A batalha em torno dos contratos de associação, que opõe o Ministério da Educação aos colégios privados, já passou para o campo da Justiça, arrastando para os tribunais as desconfianças e as visões parciais que já existiam fora deles. Diariamente têm surgido notícias de alegadas incompatibilidades de magistrados que decidem a favor ou contra as providências cautelares interpostas pelos colégios privados. E cada uma dessas notícias significa que nos tribunais dá entrada um novo “incidente de suspeição”, um mecanismo legal que pode ser usado quando existem sérias desconfianças de que o magistrado não é imparcial.
No início da semana, o foco mediático foi apontado ao magistrado Tiago Lopes Miranda do Tribunal Administrativo e Fiscal (TAF) de Coimbra, que decidiu a favor de dois colégios privados – o Centro de Estudos Educativos de Ançã e o Centro de Desenvolvimento Educativo de Cantanhede.
Ontem as atenções voltaram-se para a juíza Eliana Pinto, do Tribunal Administrativo e Fiscal (TAF) de Leiria, que não aceitou a providência cautelar interposta pelo Colégio Senhor do Milagres, dando assim razão à decisão do governo de condicionar os apoios financeiros a áreas geográficas não cobertas pela rede de ensino público.
No primeiro caso, estava em causa o facto de o juiz Tiago Lopes Miranda ter uma filha a frequentar um colégio com contrato de associação e de no passado ter entrado na Justiça, enquanto cidadão contra o Ministério da Educação. Quanto ao segundo caso as suspeitas levantadas sobre a juíza Eliana Pinto dizem respeito ao seu passado: foi dirigente da Federação do Partido Socialista de Coimbra, tendo ocupado também cargos nos governos liderados por António Guterres e José Sócrates.
“Em casos como estes os mecanismos legais, como os incidentes de suspeição, podem ser, e são, usados pelas partes para fins menos claros”, lembrou ao i um membro do Conselho Superior da Magistratura que pediu para não ser identificado.
Decisões opostas A magistrada de Leiria defendeu que não era certo nem se demonstrava provado que o colégio teria “prejuízos de difícil reparação” com o fim dos contratos de associação. Na fundamentação do indeferimento da providência cautelar, a que o “Público” teve acesso, foi ainda referido que o fim dos apoios financeiros não significavam uma situação de insolvência, dado que é possível ao estabelecimento fazer os “necessários reajustes, sobretudo em matéria de gestão de recursos humanos, adequando-os a menos turmas”.

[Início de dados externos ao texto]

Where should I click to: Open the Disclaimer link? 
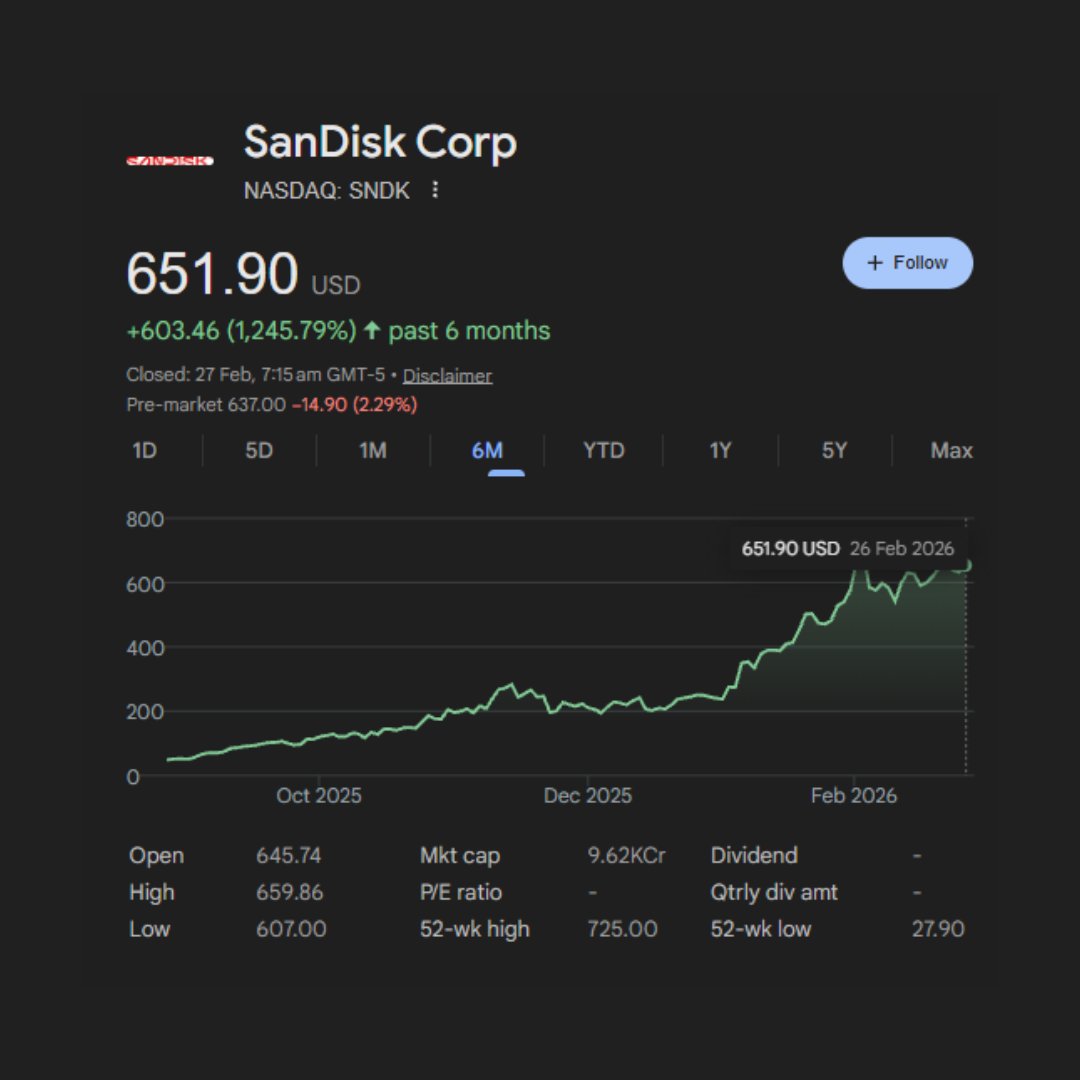pos(447,376)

A decisão da juíza Eliana Pinto contrasta com a de Tiago Lopes Miranda que, perante as providências do Centro de Estudos Educativos de Ançã e do Centro de Desenvolvimento Educativo de Cantanhede concluiu haver o perigo de os estabelecimentos terem de fechar portas com o fim dos apoios financeiros.

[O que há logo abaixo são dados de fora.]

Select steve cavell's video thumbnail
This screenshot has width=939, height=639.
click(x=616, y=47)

Sobre este caso, o Ministério da Educação confirmou que entrou com um “incidente de suspeição de juiz” e justificou o uso de tal mecanismo processual com o facto de “anteriormente o próprio juiz ter intentado um processo contra o Ministério da Educação para que um filho tivesse lugar num colégio com contrato de associação para além do número de turmas contratadas”. A tutela, porém, não prestou qualquer esclarecimento sobre a decisão da juíza Eliana Pinto, alegando que não faz comentários fora dos autos: “O Ministério não faz comentários fora dos autos do processos, tal como ontem aconteceu – dia em que se limitou a confirmar um facto.”
Os boatos Em torno destas histórias existem visões e versões menos corretas que surgem de um lado e de outro. No meio desta guerra chegou a ser noticiado que o magistrado Tiago Lopes Miranda tinha uma filha a frequentar um dos colégios beneficiados pela sua decisão – o Centro de Estudos Educativos de Ançã e o Centro de Desenvolvimento Educativo de Cantanhede –, mas a informação foi entretanto desmentida. Além disso, o Tribunal Central Administrativo – Norte decidiu já recusar os argumentos invocados pela tutela no incidente de suspeição, considerando o magistrado independente.
Nos próximos dias será decidido se o incidente de suspeição levantado pelo colégio Senhor do Milagres à magistrada do TAFde Leiria também terá o mesmo desfecho ou se há razões para o afastamento da juíza.